Thompson (1937-2005)
By
Sue Cauthen
When I
discovered Hunter Thompson, I thought he was the funniest writer I'd ever
come across.. I laughed out loud when I read Fear & Loathing in Las
Vegas. His "strange saga to the heart of the American Dream" expressed
and informed the permissive culture of the time, at the height of the
Nixon administration.
In Fear &
Loathing: On the Campaign Trail, Thompson talked football with Nixon
as they rode through the capital in the president's limousine. He covered
the 1972 campaign as one of the boys on George McGovern's bus. His essay,
"The Kentucky Derby Is Depraved & Decadent," was another howler. His first
book, Hell's Angels, took him on a wild ride to Bass Lake with
Sonny Barger and hordes of bikers one Fourth of July weekend. On a beer
run into town, he became part of the story — launching what he called
Gonzo journalism — as he sweated out what threatened to explode into a
major rumble. "Are you guys really Nazis?" asked a local. "I'm Kiwanis,"
he replied.
He wrote
long, rambling, alcohol-fueled Rolling Stone articles at the Seal Rock Inn
out by the beach, faxing them to his editor in what he called a
drug-crazed frenzy. He retreated to his ranch in Woody Creek, Colorado,
ran an over-the-top campaign for sheriff, and beat a bust for drug
possession and battery of a female fan.
But drink
and drugs are tough masters. In recent years some of his rants were
unreadable. The critics called him the quintessential outlaw journalist.

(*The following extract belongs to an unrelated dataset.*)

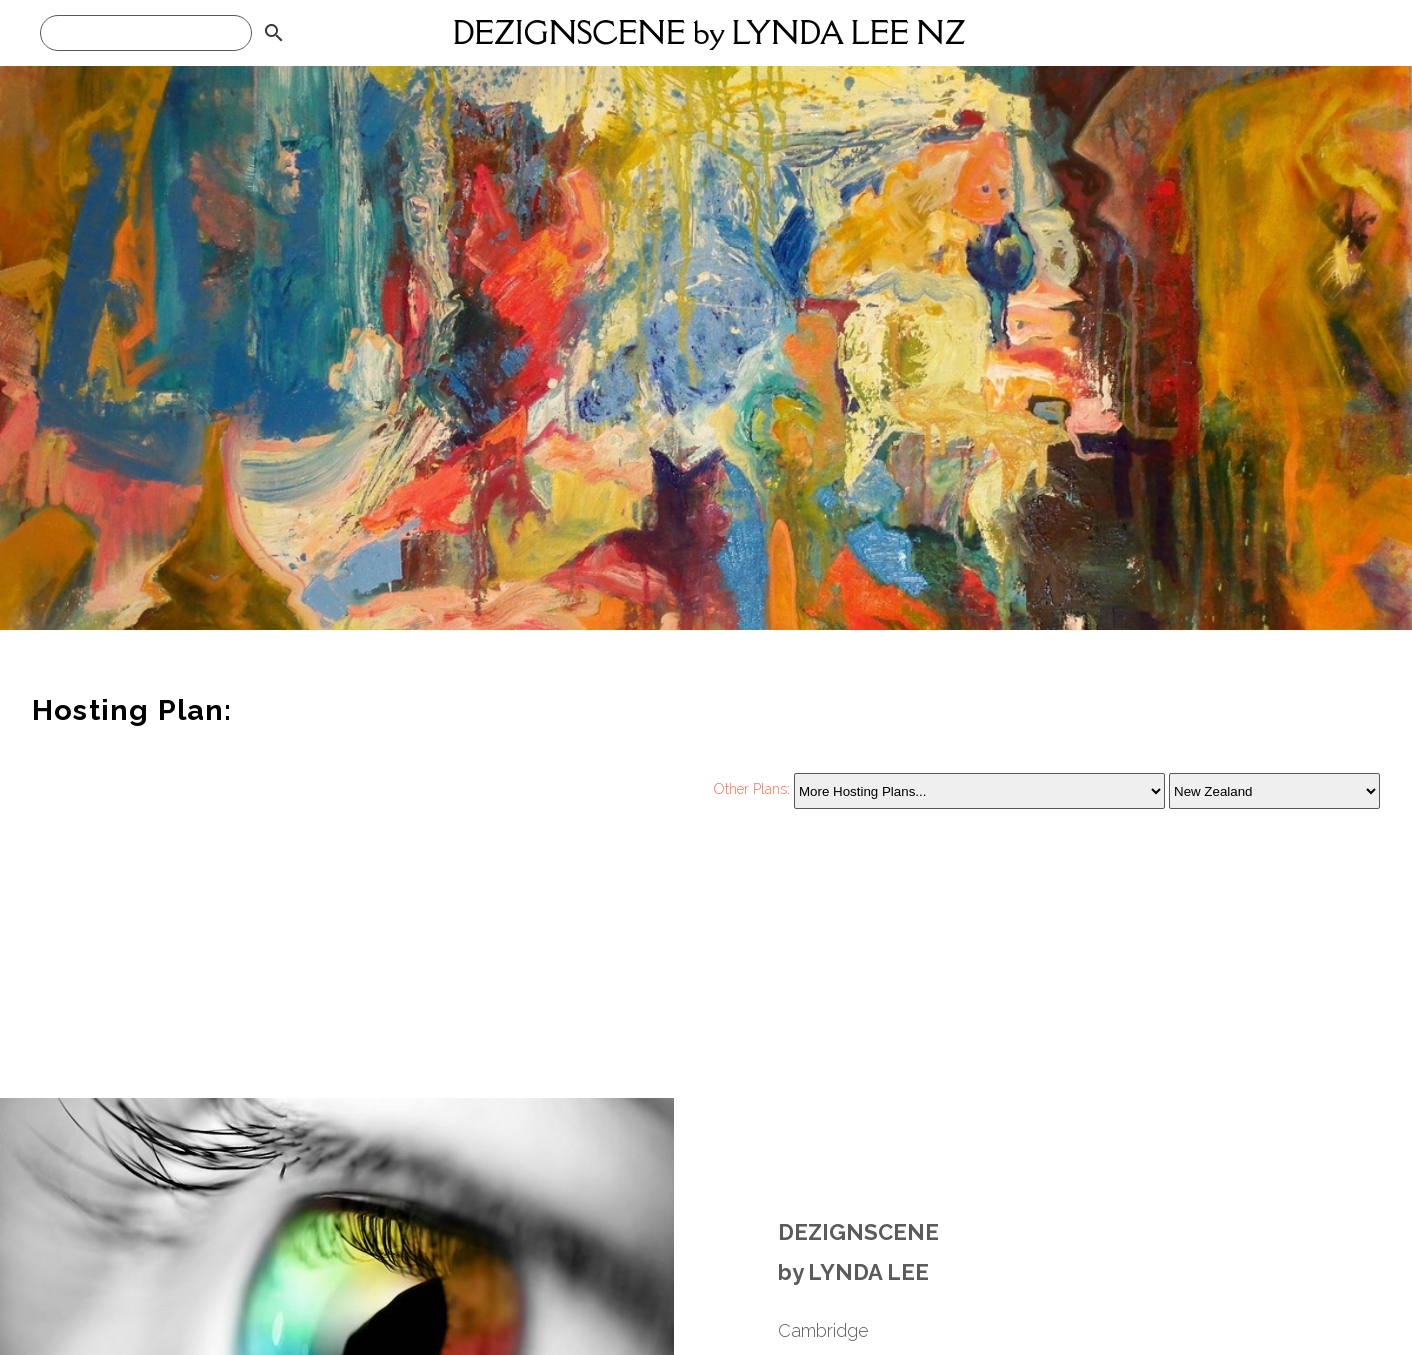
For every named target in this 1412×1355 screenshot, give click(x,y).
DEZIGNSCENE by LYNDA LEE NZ (709, 32)
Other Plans (750, 790)
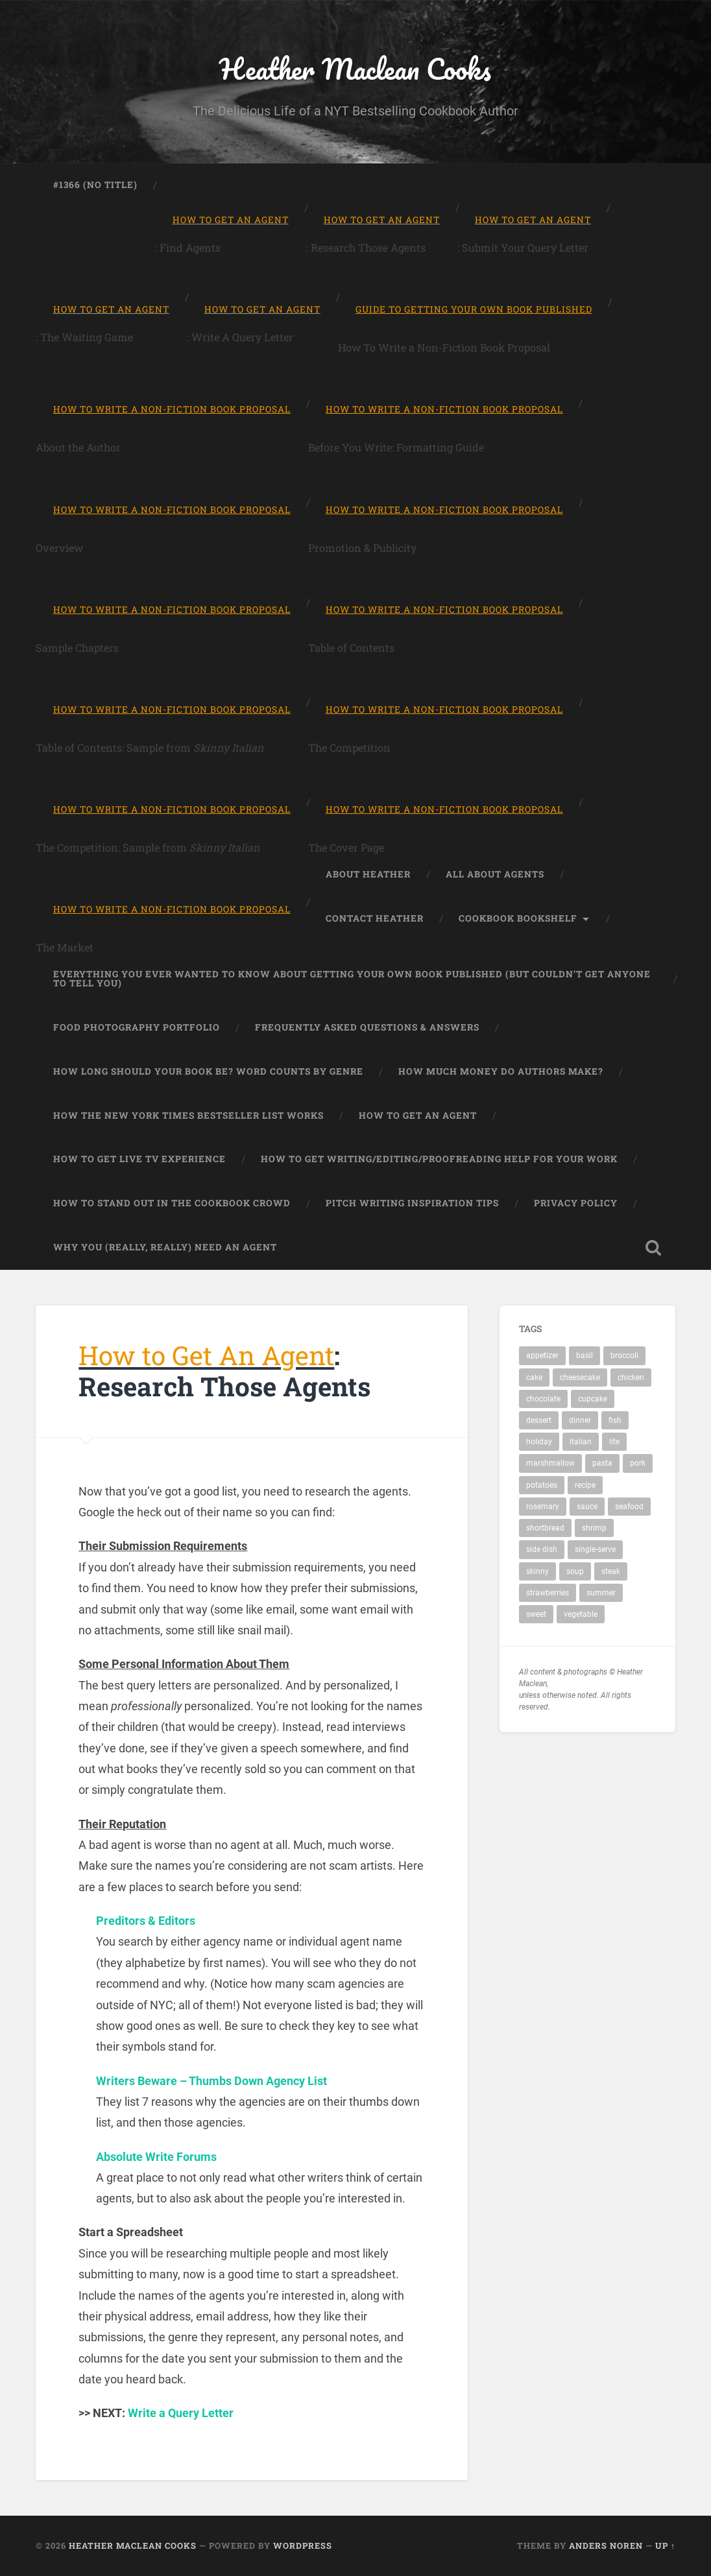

In fact, he reveled in the role: iconoclastic, misogynistic, and
occasionally out of control. To me, the lure was his wildly funny and
madly irreverent take on the pretension, pomposity, and self-righteousness
of middle America.
"As long as
Hunter is around," a childhood friend told a biographer in 1993,
"everything is okay. When Hunter dies, then we're all old."